[Saved data entries]
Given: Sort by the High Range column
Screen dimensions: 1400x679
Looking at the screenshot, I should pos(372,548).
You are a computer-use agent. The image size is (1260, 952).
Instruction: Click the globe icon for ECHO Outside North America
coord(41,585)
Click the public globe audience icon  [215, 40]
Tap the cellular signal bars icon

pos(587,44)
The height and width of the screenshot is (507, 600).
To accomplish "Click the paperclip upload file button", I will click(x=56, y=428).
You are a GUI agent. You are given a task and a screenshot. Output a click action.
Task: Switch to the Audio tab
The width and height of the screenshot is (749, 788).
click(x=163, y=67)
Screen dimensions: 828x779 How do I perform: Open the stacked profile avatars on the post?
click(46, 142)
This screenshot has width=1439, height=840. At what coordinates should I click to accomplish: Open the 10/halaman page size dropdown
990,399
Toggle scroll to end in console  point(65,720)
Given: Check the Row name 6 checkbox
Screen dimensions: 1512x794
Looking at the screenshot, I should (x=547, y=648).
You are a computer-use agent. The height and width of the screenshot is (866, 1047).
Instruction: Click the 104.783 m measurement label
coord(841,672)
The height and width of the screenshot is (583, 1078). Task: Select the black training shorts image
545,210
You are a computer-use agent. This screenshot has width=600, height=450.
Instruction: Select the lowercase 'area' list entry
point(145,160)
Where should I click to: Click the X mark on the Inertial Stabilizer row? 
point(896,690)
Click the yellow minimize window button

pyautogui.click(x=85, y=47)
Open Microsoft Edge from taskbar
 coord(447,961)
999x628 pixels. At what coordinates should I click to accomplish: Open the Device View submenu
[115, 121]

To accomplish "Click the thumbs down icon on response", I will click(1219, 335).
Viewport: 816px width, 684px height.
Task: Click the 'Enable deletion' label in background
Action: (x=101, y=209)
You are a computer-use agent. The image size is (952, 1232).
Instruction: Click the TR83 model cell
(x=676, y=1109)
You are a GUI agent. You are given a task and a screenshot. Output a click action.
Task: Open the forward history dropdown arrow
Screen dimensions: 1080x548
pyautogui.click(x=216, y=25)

> _ABOUT THIS EXERCISE_
Please reply with an exact copy of the lines above, starting at the first and ending at the line that holds "You are a computer-use agent. The image size is (1260, 952).".

> _WRITTEN RESPONSE_
Given: Sort by the High Range column
Screen dimensions: 1400x679
Looking at the screenshot, I should pos(372,548).
You are a computer-use agent. The image size is (1260, 952).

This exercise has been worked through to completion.